_PROBLEM STATEMENT:_ Please return every line of the records below that holds the word "icon".

_Dataset items:_
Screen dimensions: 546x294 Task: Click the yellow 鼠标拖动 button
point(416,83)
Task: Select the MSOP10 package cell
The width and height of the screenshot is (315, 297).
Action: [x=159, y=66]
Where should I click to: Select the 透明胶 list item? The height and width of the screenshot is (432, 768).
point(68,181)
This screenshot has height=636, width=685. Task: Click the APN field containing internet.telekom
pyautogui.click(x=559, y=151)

* * *

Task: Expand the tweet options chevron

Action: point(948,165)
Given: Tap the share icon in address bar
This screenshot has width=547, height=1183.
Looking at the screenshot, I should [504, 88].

...

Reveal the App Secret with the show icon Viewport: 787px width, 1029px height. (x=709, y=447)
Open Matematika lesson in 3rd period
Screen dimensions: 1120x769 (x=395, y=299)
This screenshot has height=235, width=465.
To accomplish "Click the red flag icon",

_WRITTEN ANSWER:_
Given: Tap the share icon in address bar
Reveal the App Secret with the show icon Viewport: 787px width, 1029px height. (x=709, y=447)
To accomplish "Click the red flag icon",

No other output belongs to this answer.